Please rewrite the rows from the one containing "is (789, 1512)." down to the one containing "Describe the element at coordinates (753, 792)", replacing "extras" with "tools" and leaving everything else unchanged.

+--

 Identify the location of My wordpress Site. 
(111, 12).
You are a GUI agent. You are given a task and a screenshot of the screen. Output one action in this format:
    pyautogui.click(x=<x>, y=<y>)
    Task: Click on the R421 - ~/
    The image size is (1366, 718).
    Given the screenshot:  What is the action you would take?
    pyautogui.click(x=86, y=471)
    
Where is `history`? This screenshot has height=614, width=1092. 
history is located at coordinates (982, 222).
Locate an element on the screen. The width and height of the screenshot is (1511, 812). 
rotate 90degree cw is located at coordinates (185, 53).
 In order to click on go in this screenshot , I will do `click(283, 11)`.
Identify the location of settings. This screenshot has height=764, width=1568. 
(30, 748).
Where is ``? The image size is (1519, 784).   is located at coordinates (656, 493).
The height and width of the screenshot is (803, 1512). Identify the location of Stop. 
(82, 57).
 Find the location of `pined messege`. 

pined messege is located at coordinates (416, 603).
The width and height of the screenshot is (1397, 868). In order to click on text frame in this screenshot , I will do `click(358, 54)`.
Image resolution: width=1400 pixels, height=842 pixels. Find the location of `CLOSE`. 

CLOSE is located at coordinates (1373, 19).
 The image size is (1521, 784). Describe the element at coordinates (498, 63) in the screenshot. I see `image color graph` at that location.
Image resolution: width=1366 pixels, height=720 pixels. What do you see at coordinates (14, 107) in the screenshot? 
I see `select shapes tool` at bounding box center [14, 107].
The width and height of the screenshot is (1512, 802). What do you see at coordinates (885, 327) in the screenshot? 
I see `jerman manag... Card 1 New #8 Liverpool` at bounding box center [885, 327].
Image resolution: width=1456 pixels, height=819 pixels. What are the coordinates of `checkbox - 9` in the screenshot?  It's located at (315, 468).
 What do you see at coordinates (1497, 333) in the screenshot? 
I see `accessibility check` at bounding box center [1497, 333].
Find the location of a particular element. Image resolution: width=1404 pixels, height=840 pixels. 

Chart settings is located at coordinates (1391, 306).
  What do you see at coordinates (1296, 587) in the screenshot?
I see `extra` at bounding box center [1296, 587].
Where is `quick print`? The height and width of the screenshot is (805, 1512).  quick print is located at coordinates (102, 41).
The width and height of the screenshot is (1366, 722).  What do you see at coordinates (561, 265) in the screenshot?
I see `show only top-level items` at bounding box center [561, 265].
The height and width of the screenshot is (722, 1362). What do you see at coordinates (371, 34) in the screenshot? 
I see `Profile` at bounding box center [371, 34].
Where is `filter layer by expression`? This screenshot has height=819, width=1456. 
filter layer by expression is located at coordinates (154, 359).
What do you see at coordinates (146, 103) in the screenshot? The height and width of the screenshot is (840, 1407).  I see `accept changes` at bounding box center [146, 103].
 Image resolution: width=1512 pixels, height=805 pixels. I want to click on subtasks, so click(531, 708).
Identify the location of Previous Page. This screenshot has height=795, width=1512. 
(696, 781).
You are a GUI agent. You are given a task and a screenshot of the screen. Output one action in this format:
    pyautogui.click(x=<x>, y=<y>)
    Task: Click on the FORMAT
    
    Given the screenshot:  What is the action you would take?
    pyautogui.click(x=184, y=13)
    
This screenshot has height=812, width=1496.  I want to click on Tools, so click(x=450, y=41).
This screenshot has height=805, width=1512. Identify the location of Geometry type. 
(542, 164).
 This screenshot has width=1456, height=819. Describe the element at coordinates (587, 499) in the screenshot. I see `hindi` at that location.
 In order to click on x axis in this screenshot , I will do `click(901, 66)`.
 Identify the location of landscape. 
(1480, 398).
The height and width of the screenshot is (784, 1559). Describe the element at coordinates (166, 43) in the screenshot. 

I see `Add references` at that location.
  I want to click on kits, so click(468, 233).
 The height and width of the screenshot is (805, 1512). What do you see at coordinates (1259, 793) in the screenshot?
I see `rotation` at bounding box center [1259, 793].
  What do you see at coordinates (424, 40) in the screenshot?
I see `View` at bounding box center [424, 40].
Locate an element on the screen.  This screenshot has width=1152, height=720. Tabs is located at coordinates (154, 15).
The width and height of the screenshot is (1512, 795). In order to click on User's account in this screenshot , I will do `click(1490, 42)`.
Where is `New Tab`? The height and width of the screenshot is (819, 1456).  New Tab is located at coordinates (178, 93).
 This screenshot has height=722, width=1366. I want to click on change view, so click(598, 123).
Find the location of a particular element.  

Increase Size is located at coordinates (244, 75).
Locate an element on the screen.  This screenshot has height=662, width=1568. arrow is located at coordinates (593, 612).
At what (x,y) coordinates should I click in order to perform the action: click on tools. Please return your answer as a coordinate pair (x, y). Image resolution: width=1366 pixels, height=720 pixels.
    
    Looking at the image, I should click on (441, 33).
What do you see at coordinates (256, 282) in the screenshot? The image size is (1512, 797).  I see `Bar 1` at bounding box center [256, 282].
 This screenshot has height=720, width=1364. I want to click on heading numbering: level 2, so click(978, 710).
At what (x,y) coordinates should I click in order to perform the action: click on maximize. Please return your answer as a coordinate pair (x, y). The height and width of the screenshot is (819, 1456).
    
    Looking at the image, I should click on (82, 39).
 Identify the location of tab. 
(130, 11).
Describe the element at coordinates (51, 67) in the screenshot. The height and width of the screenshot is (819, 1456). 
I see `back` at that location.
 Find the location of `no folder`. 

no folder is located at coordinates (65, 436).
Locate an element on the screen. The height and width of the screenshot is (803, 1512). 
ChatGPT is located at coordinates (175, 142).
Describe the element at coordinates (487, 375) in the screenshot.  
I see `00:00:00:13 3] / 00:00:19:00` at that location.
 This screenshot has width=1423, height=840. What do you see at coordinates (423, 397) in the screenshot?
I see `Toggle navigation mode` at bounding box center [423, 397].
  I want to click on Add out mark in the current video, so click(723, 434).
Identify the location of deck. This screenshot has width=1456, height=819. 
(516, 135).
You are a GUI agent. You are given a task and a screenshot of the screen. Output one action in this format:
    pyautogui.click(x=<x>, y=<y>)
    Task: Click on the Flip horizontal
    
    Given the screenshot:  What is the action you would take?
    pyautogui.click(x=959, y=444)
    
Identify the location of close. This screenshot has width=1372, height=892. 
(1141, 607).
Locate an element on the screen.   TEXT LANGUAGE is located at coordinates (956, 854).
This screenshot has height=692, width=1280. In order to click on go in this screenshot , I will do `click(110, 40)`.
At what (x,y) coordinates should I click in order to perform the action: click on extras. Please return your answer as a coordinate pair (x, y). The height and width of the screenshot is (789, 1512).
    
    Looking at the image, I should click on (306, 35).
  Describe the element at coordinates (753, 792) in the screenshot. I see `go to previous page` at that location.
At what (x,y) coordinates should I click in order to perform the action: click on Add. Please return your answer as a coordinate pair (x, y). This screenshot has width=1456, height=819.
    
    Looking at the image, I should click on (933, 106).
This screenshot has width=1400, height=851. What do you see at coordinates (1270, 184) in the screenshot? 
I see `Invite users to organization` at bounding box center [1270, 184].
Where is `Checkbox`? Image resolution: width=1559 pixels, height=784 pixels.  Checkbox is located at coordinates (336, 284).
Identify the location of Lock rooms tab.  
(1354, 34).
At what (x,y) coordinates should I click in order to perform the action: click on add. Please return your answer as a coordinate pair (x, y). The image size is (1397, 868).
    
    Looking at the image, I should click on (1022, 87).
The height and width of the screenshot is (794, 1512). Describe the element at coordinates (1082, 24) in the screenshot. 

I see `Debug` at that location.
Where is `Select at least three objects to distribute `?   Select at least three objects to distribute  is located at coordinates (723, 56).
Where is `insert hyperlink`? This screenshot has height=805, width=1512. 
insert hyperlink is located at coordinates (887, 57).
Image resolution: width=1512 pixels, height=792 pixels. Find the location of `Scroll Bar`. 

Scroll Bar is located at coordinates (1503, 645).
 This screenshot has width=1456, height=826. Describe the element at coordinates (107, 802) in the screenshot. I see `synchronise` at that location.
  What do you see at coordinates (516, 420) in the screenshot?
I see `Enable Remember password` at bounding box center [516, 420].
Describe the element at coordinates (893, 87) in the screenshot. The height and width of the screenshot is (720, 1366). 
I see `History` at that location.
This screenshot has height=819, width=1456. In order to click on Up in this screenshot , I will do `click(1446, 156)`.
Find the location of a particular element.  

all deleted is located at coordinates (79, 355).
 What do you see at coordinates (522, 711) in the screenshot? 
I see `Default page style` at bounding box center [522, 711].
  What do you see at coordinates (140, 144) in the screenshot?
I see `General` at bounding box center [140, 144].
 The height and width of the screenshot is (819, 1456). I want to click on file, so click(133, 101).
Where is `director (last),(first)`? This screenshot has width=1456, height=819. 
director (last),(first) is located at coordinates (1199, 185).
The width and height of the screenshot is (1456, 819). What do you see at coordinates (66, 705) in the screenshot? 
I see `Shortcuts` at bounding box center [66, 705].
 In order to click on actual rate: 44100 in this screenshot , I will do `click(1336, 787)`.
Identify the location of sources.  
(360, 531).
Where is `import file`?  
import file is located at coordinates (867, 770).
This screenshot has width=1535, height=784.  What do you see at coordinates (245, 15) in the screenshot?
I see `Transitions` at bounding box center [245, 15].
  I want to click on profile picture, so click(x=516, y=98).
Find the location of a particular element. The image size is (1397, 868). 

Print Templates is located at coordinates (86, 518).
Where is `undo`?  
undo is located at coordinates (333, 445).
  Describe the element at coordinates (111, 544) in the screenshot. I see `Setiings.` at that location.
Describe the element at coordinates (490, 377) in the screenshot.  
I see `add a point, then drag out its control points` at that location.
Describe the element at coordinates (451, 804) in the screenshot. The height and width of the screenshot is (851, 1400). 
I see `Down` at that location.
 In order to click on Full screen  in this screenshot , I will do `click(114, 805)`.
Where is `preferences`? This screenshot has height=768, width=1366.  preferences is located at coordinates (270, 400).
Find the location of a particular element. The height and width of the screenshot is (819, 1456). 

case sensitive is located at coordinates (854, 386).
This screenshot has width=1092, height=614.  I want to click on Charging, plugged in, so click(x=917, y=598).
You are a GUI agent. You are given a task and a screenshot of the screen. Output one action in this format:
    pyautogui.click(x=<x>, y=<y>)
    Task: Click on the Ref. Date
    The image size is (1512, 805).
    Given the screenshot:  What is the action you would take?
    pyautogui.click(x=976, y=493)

+--

▶ Expected answer:
At what (x,y) coordinates should I click in order to perform the action: click on tools. Please return your answer as a coordinate pair (x, y). The height and width of the screenshot is (789, 1512).
    
    Looking at the image, I should click on (306, 35).
  Describe the element at coordinates (753, 792) in the screenshot. I see `go to previous page` at that location.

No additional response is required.